FischerRandom anche conosciuta come chess 960, dove 960 sono le possibili posizioni iniziali, è una variante inaugurata da Fischer il 19 giugno 1996 a Buenos Aires dove la posizione iniziale non è quella standard, ma viene randomizzata, eccezion fatta per i pedoni che partono dalla casa usuale e per gli alfieri in cui uno deve stare su casa scura e l’altro su casa chiara.
La variante ha avuto un grande successo ed è tutt’ora una delle modalità più giocate su siti come chess.com, la caratteristica randomizzazione della posizione iniziale rende inutile l’intero bagaglio di teoria in apertura che secondo Fischer soffoca il gioco degli scacchi.

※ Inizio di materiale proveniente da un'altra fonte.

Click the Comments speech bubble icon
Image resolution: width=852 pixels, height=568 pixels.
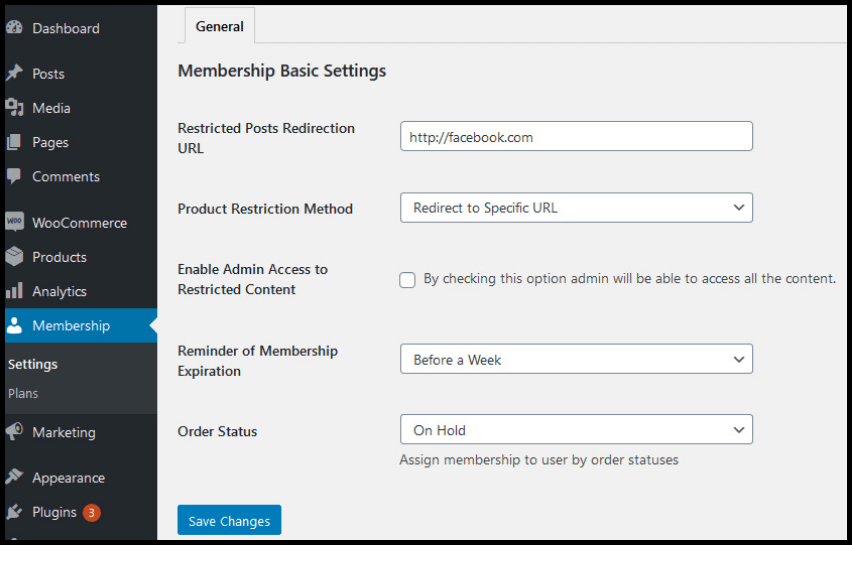coord(14,176)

Tuttavia non possiamo concordare con Fischer nel dire che gli scacchi siano diventati un gioco poco creativo e che ormai tutto si riduca allo studio della teoria, l’errore di Fischer è quello di parlare degli scacchi umani come si trattasse degli scacchi in generale. AlphaZero non ha mai letto un libro di teoria, non ha un libro di aperture, e gioca in maniera estremamente creativa e differente. Quello che Fischer ritiene essere scomparso dal panorama scacchistico si è semplicemente spostato, il gioco umano non è più il luogo dove ricercare tutto ciò.
Gli scacchi non sono affatto diventati un gioco noioso e sterile, semplicemente il futuro non sono i cervelli a base di carbonio degli esseri umani, ma le reti neurali ad apprendimento non supervisionato come Alpha.